The exercise: Quote all of the lines below verbatim, leaving out the pictures.

Data provided:
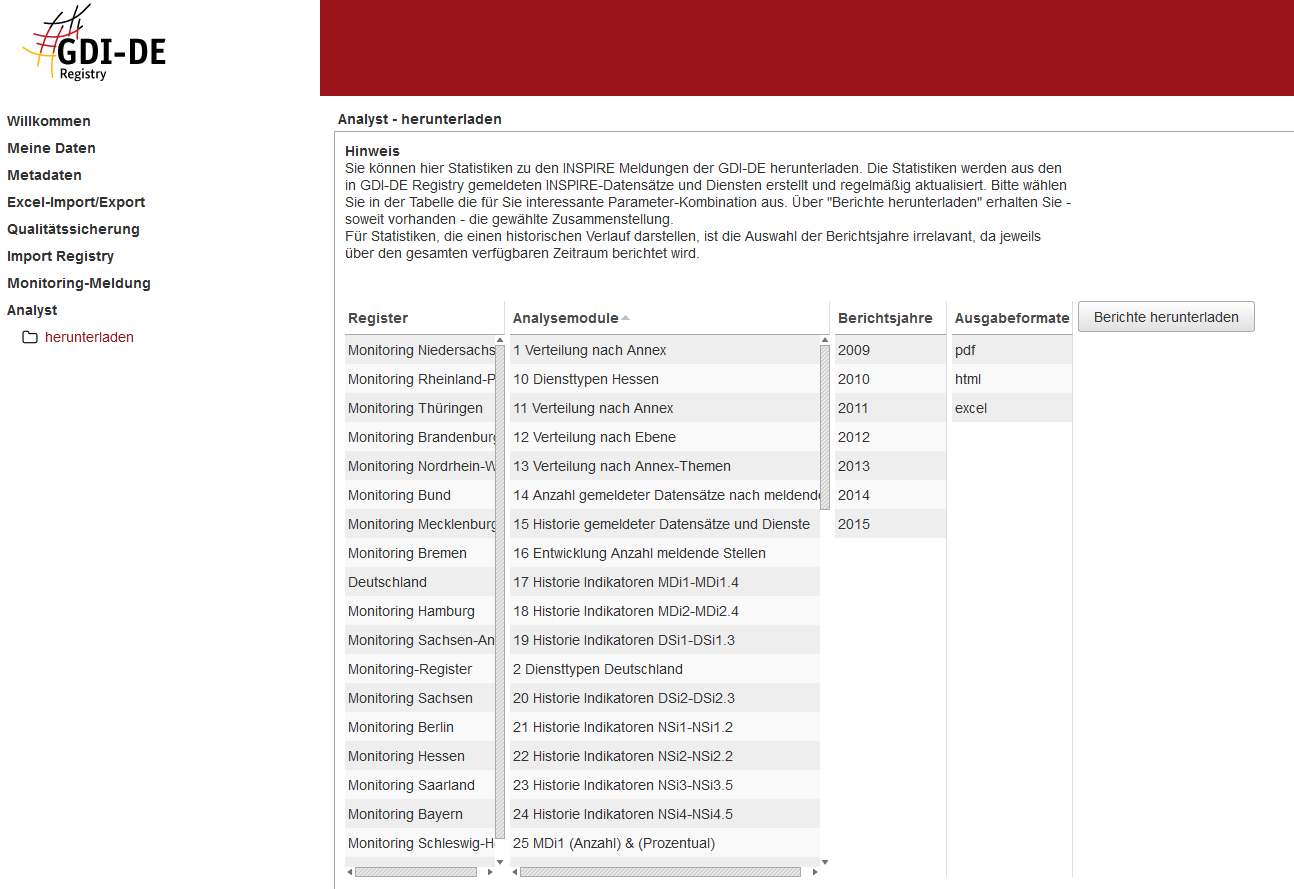Select Monitoring Bund in the Register list

pos(399,495)
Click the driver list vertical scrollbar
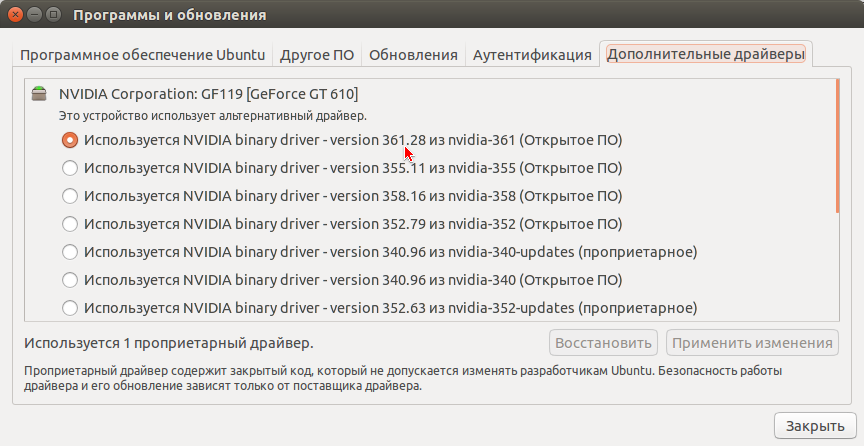864x446 pixels. [x=839, y=147]
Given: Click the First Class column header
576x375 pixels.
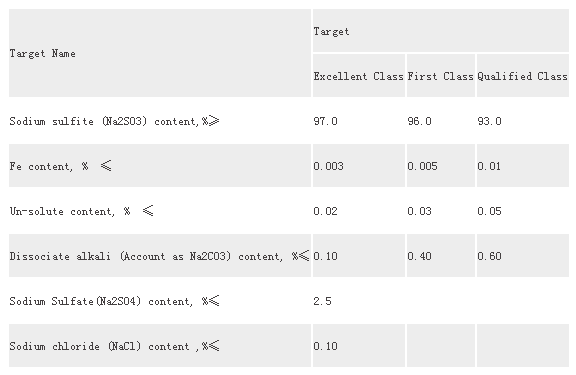Looking at the screenshot, I should [x=441, y=76].
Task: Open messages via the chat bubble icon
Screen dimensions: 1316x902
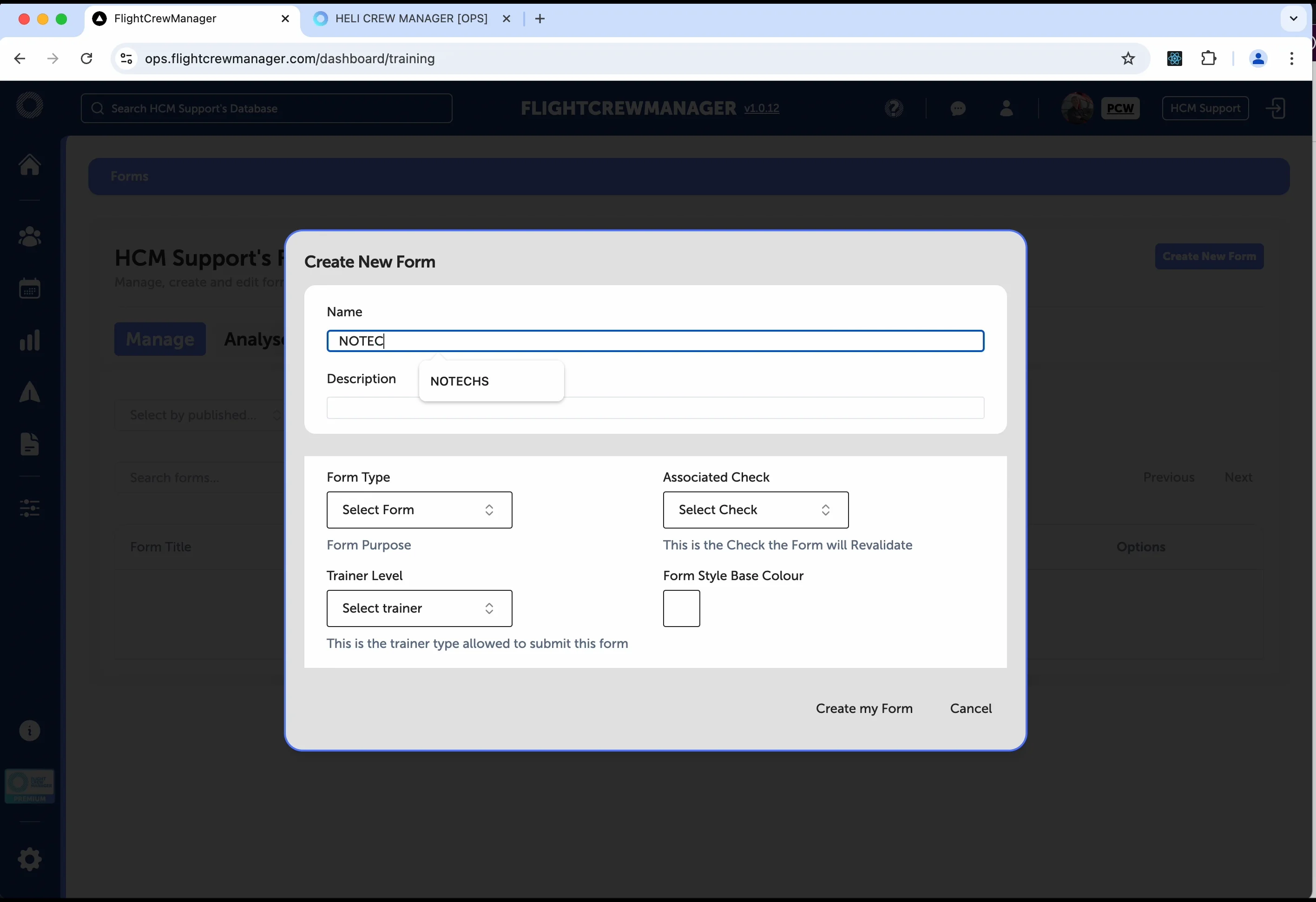Action: (958, 108)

Response to this task:
Select Monitoring Bund in the Register list

pos(399,495)
Click the driver list vertical scrollbar
864x446 pixels. [x=839, y=147]
Given: Click the First Class column header
576x375 pixels.
Looking at the screenshot, I should [x=441, y=76].
Task: Open messages via the chat bubble icon
Screen dimensions: 1316x902
Action: (958, 108)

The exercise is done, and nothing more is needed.